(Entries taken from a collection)

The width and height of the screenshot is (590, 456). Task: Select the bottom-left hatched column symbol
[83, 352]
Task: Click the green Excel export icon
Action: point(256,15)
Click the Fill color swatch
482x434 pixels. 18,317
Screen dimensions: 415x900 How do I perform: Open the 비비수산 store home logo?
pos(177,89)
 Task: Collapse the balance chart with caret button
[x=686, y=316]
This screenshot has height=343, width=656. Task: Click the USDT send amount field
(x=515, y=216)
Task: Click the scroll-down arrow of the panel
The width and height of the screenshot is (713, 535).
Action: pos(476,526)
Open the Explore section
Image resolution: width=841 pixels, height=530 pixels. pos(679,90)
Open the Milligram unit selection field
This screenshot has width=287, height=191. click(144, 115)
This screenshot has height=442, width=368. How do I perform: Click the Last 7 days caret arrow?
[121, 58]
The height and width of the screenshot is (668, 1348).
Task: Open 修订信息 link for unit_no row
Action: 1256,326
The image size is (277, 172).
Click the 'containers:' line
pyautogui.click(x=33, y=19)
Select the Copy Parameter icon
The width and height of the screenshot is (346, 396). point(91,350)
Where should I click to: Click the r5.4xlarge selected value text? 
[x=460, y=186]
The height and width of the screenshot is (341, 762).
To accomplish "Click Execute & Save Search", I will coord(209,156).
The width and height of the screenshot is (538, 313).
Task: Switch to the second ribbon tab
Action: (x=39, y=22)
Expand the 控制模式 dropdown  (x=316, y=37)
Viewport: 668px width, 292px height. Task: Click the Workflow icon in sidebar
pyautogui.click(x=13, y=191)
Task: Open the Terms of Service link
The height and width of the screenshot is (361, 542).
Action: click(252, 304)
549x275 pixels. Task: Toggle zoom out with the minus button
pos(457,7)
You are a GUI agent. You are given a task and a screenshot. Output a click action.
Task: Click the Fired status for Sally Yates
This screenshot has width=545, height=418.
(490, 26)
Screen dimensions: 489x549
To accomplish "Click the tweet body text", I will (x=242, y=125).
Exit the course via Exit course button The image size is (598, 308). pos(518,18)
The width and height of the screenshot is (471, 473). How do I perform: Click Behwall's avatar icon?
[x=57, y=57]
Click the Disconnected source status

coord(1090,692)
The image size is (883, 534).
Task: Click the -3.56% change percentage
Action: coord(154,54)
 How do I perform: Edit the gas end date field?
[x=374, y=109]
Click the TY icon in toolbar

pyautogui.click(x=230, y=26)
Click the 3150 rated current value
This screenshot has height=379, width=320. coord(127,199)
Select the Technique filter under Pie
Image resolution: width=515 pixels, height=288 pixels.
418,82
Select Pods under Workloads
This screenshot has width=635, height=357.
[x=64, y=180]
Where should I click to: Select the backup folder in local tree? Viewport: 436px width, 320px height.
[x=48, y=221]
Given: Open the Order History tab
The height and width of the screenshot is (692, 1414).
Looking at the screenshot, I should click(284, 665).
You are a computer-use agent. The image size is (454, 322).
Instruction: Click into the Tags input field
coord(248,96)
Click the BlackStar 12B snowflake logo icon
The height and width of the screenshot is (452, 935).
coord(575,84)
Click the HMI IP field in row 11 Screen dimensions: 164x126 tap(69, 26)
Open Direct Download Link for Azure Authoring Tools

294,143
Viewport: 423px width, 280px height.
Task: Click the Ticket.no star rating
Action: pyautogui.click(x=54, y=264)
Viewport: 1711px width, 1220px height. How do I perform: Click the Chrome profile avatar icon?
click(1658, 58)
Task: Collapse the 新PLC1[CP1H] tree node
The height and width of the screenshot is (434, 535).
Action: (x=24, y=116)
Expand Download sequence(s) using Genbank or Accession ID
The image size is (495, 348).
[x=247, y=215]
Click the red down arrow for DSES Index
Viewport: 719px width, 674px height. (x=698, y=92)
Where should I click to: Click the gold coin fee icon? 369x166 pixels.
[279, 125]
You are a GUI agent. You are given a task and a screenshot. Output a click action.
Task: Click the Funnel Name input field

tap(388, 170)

### What you are asked to do:
Would you print all of the entries exactly as they stand?

### Response to the exercise:
The width and height of the screenshot is (590, 456). Task: Select the bottom-left hatched column symbol
[83, 352]
Task: Click the green Excel export icon
Action: point(256,15)
Click the Fill color swatch
482x434 pixels. 18,317
Screen dimensions: 415x900 How do I perform: Open the 비비수산 store home logo?
pos(177,89)
 Task: Collapse the balance chart with caret button
[x=686, y=316]
This screenshot has height=343, width=656. Task: Click the USDT send amount field
(x=515, y=216)
Task: Click the scroll-down arrow of the panel
The width and height of the screenshot is (713, 535).
Action: pos(476,526)
Open the Explore section
Image resolution: width=841 pixels, height=530 pixels. pos(679,90)
Open the Milligram unit selection field
This screenshot has width=287, height=191. click(144, 115)
This screenshot has height=442, width=368. How do I perform: Click the Last 7 days caret arrow?
[121, 58]
The height and width of the screenshot is (668, 1348).
Task: Open 修订信息 link for unit_no row
Action: 1256,326
The image size is (277, 172).
Click the 'containers:' line
pyautogui.click(x=33, y=19)
Select the Copy Parameter icon
The width and height of the screenshot is (346, 396). point(91,350)
Where should I click to: Click the r5.4xlarge selected value text? 
[x=460, y=186]
The height and width of the screenshot is (341, 762).
To accomplish "Click Execute & Save Search", I will coord(209,156).
The width and height of the screenshot is (538, 313).
Task: Switch to the second ribbon tab
Action: (x=39, y=22)
Expand the 控制模式 dropdown  (x=316, y=37)
Viewport: 668px width, 292px height. Task: Click the Workflow icon in sidebar
pyautogui.click(x=13, y=191)
Task: Open the Terms of Service link
The height and width of the screenshot is (361, 542).
Action: click(252, 304)
549x275 pixels. Task: Toggle zoom out with the minus button
pos(457,7)
You are a GUI agent. You are given a task and a screenshot. Output a click action.
Task: Click the Fired status for Sally Yates
This screenshot has width=545, height=418.
(490, 26)
Screen dimensions: 489x549
To accomplish "Click the tweet body text", I will (x=242, y=125).
Exit the course via Exit course button The image size is (598, 308). pos(518,18)
The width and height of the screenshot is (471, 473). How do I perform: Click Behwall's avatar icon?
[x=57, y=57]
Click the Disconnected source status

coord(1090,692)
The image size is (883, 534).
Task: Click the -3.56% change percentage
Action: coord(154,54)
 How do I perform: Edit the gas end date field?
[x=374, y=109]
Click the TY icon in toolbar

pyautogui.click(x=230, y=26)
Click the 3150 rated current value
This screenshot has height=379, width=320. coord(127,199)
Select the Technique filter under Pie
Image resolution: width=515 pixels, height=288 pixels.
418,82
Select Pods under Workloads
This screenshot has width=635, height=357.
[x=64, y=180]
Where should I click to: Select the backup folder in local tree? Viewport: 436px width, 320px height.
[x=48, y=221]
Given: Open the Order History tab
The height and width of the screenshot is (692, 1414).
Looking at the screenshot, I should click(284, 665).
You are a computer-use agent. The image size is (454, 322).
Instruction: Click into the Tags input field
coord(248,96)
Click the BlackStar 12B snowflake logo icon
The height and width of the screenshot is (452, 935).
coord(575,84)
Click the HMI IP field in row 11 Screen dimensions: 164x126 tap(69, 26)
Open Direct Download Link for Azure Authoring Tools

294,143
Viewport: 423px width, 280px height.
Task: Click the Ticket.no star rating
Action: pyautogui.click(x=54, y=264)
Viewport: 1711px width, 1220px height. How do I perform: Click the Chrome profile avatar icon?
click(1658, 58)
Task: Collapse the 新PLC1[CP1H] tree node
The height and width of the screenshot is (434, 535).
Action: (x=24, y=116)
Expand Download sequence(s) using Genbank or Accession ID
The image size is (495, 348).
[x=247, y=215]
Click the red down arrow for DSES Index
Viewport: 719px width, 674px height. (x=698, y=92)
Where should I click to: Click the gold coin fee icon? 369x166 pixels.
[279, 125]
You are a GUI agent. You are given a task and a screenshot. Output a click action.
Task: Click the Funnel Name input field

tap(388, 170)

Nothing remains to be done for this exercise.